A project involving Flinders Caring Futures Institute researcher Dr Paul Constable has found that recordings from the retina could identify distinct signals for both Attention Deficit Hyperactivity Disorder (ADHD) and Autism Spectrum Disorder (ASD), providing a potential biomarker for each condition and speeding up diagnosis.
The new research from Flinders University and the University of South Australia is the first study of its kind.
Using the ‘electroretinogram’ (ERG) – a diagnostic test that measures the electrical activity of the retina in response to a light stimulus – researchers found that children with ADHD showed higher overall ERG energy, whereas children with ASD showed less ERG energy.
A research optometrist at Flinders University, Dr Constable says the preliminary findings indicate promising results for improved diagnoses and treatments in the future.
“ASD and ADHD are the most common neurodevelopmental disorders diagnosed in childhood. But as they often share similar traits, making diagnoses for both conditions can be lengthy and complicated,” Dr Constable says.
“Our research aims to improve this. By exploring how signals in the retina react to light stimuli, we hope to develop more accurate and earlier diagnoses for different neurodevelopmental conditions.
“Retinal signals have specific nerves that generate them, so if we can identify these differences and localise them to specific pathways that use different chemical signals that are also used in the brain, then we can show distinct differences for children with ADHD and ASD and potentially other neurodevelopmental conditions.
“This study delivers preliminary evidence for neurophysiological changes that not only differentiate both ADHD and ASD from typically developing children, but also evidence that they can be distinguished from each other based on ERG characteristics.”
Attention Deficit Hyperactivity Disorder (ADHD) is a neurodevelopmental condition characterised by being overly active, struggling to pay attention, and difficulty controlling impulsive behaviours. Autism spectrum disorder (ASD) is also a neurodevelopmental condition where children behave, communicate, interact, and learn in ways that are different from most other people.

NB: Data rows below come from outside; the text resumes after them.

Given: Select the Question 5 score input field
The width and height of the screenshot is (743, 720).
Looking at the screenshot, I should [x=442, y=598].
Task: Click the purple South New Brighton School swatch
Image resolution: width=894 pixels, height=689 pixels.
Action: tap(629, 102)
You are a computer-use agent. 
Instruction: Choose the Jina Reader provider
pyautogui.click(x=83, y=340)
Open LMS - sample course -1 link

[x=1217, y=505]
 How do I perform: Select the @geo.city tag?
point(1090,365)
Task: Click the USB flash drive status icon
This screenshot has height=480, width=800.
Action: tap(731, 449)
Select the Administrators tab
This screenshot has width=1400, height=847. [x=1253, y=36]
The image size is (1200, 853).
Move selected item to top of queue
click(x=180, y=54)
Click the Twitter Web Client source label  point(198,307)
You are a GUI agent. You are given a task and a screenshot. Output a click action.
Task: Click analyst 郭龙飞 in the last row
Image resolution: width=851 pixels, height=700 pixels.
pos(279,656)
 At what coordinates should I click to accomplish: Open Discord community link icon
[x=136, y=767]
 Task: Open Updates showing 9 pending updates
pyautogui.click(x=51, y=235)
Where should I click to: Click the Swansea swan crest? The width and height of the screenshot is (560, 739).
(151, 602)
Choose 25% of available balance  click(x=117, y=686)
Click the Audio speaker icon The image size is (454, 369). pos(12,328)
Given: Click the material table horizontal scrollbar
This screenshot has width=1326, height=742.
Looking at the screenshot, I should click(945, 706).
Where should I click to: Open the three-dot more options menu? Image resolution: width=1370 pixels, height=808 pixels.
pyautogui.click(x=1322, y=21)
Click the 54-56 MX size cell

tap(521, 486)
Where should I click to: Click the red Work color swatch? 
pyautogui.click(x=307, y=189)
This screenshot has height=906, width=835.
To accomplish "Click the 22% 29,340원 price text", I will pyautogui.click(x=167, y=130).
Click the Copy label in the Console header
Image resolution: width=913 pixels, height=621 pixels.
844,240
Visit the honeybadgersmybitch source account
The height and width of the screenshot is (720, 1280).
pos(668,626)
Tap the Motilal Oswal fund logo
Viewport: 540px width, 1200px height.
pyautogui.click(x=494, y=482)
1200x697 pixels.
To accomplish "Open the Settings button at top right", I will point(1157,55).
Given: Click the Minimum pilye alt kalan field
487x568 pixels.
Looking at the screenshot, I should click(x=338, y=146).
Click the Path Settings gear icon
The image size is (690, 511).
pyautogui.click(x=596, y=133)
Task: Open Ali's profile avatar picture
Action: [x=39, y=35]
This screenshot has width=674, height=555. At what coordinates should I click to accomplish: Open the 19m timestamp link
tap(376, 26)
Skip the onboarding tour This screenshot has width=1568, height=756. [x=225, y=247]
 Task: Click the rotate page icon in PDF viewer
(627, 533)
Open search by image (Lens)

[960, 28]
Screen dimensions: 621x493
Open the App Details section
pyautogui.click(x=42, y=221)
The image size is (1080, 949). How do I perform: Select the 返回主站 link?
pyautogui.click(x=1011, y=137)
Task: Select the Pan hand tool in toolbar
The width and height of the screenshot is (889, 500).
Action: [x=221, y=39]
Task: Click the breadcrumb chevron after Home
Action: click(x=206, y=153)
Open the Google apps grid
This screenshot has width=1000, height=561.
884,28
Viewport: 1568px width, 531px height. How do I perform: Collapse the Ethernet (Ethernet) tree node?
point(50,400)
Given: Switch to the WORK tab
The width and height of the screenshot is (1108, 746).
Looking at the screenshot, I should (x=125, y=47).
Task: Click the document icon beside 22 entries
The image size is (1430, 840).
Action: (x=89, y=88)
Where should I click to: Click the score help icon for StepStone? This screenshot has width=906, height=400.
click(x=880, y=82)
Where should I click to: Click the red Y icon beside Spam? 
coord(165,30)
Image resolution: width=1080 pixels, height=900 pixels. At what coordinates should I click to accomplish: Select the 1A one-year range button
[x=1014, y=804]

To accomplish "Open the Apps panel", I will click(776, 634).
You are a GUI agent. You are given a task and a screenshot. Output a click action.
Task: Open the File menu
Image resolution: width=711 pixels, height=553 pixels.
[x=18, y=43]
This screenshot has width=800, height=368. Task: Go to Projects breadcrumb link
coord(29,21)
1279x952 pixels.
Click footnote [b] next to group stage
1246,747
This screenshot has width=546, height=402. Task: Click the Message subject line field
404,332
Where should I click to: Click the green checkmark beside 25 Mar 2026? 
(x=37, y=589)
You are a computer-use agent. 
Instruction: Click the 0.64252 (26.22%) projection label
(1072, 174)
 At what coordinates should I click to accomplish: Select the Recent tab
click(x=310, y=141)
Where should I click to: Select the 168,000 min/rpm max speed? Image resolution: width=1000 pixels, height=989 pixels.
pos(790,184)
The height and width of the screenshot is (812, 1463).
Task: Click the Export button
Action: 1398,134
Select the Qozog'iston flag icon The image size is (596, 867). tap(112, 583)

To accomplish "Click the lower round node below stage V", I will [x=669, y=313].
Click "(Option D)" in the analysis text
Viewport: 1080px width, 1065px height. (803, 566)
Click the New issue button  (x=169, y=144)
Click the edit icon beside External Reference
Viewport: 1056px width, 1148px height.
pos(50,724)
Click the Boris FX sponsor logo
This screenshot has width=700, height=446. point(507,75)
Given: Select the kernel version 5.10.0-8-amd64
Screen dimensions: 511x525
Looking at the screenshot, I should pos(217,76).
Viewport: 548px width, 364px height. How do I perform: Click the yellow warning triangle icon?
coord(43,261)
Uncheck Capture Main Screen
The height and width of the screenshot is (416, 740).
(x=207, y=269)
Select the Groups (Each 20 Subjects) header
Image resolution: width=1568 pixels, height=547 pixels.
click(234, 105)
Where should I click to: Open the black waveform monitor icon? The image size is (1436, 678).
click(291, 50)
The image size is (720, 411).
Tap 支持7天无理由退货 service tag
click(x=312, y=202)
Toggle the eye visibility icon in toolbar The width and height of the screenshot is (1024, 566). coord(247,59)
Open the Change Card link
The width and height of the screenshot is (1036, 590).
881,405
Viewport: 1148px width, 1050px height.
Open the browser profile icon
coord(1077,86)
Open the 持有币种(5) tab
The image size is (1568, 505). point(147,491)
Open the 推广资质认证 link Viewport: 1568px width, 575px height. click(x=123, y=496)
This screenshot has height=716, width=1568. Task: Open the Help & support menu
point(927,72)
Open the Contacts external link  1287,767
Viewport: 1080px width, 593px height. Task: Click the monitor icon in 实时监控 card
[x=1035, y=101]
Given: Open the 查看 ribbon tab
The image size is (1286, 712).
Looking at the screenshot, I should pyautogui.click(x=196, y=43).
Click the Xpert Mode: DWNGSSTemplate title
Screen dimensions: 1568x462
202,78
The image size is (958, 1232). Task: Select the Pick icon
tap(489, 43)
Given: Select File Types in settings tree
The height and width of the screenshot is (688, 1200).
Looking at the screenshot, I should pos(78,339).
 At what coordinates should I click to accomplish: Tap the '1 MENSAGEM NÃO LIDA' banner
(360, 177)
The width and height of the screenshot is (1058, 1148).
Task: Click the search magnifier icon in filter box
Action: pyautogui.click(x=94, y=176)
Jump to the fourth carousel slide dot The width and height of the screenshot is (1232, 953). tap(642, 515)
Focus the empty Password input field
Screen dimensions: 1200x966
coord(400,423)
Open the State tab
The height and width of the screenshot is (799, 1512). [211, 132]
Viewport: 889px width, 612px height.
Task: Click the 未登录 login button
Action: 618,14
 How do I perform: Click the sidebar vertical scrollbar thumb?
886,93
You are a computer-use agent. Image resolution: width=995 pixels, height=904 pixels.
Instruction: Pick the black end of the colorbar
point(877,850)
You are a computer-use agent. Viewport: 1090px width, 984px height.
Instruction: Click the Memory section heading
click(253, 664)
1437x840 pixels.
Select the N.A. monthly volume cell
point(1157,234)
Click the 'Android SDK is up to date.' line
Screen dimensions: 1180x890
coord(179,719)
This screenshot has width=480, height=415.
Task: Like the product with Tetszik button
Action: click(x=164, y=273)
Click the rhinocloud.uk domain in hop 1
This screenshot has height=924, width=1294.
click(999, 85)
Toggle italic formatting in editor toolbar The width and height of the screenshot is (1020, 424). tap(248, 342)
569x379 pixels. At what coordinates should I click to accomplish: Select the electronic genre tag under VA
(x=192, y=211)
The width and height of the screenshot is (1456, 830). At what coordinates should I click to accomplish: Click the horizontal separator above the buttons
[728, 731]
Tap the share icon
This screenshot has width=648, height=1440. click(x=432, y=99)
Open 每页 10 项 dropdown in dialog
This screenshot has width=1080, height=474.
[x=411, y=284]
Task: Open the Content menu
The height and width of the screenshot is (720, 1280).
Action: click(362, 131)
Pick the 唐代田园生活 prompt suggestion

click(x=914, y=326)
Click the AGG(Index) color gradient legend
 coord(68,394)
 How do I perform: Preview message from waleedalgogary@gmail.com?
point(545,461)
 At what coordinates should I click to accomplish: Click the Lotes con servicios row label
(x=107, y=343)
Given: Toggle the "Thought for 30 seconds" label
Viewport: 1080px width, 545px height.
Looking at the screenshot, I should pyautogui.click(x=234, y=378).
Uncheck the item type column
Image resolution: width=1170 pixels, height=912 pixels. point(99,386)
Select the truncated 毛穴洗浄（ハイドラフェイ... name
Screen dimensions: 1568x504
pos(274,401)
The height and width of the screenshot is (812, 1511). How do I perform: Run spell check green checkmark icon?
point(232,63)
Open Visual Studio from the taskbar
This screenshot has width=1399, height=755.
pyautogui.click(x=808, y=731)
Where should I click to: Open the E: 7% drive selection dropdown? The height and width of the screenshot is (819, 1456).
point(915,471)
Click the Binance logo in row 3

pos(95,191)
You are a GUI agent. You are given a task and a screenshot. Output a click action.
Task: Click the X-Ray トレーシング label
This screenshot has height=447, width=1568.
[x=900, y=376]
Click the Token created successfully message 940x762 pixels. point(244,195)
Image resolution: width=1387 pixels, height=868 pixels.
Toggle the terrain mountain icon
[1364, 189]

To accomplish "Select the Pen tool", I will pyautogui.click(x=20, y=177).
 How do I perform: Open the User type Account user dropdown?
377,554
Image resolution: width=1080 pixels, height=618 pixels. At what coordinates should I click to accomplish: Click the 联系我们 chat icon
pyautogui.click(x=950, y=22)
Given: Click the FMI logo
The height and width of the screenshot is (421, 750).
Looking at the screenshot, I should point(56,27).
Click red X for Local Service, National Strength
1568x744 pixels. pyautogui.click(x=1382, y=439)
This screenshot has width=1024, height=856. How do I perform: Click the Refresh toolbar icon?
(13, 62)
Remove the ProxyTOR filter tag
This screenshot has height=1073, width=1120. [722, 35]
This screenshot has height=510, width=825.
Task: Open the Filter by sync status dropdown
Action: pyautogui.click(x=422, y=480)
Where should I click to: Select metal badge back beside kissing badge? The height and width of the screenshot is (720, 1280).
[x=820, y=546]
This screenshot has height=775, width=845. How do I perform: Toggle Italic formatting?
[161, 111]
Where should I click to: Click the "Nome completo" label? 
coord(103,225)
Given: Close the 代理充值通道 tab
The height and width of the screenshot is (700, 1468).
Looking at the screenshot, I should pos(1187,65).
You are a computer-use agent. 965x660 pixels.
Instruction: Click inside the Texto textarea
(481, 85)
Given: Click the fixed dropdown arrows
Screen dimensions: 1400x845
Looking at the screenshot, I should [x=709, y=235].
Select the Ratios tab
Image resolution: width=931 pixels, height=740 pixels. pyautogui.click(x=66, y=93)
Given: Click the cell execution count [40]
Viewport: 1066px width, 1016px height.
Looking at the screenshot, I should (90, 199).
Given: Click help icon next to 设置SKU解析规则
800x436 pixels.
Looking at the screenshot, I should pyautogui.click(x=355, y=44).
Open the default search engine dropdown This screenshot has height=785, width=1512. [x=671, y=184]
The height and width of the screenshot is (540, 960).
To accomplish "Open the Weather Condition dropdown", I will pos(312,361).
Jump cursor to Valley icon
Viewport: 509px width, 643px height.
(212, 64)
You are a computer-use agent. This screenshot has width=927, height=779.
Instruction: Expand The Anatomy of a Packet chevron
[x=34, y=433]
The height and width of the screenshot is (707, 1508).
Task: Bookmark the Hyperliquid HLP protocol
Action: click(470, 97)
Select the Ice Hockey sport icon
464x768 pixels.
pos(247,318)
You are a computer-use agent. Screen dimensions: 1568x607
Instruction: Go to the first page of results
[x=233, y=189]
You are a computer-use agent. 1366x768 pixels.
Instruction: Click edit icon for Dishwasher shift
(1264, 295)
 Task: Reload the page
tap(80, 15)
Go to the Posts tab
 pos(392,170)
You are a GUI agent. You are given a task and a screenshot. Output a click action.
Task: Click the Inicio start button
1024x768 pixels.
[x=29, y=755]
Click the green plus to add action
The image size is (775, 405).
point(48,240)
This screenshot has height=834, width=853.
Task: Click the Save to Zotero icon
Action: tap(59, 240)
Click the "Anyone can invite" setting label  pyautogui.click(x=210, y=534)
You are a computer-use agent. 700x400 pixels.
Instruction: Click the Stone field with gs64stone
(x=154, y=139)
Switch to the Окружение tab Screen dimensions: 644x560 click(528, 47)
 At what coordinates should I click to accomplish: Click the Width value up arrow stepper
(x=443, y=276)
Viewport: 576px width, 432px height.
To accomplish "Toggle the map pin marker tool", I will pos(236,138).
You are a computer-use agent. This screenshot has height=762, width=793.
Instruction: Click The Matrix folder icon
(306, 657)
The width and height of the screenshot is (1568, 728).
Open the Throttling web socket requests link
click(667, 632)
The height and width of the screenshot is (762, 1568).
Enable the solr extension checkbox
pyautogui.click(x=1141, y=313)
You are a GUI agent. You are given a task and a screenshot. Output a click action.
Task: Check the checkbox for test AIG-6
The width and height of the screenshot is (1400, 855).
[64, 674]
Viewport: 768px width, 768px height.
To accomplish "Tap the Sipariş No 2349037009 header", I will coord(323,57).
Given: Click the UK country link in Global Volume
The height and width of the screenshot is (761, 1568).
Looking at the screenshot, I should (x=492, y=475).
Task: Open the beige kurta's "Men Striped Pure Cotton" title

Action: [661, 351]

Co-researcher and expert in human and artificial cognition at the University of South Australia, Dr Fernando Marmolejo-Ramos, says the research has potential to extend across other neurological conditions.
“Ultimately, we’re looking at how the eyes can help us understand the brain,” Dr Marmolejo-Ramos says.
“While further research is needed to establish abnormalities in retinal signals that are specific to these and other neurodevelopmental disorders, what we’ve observed so far shows that we are on the precipice of something amazing.
“It is truly a case of watching this space; as it happens, the eyes could reveal all.”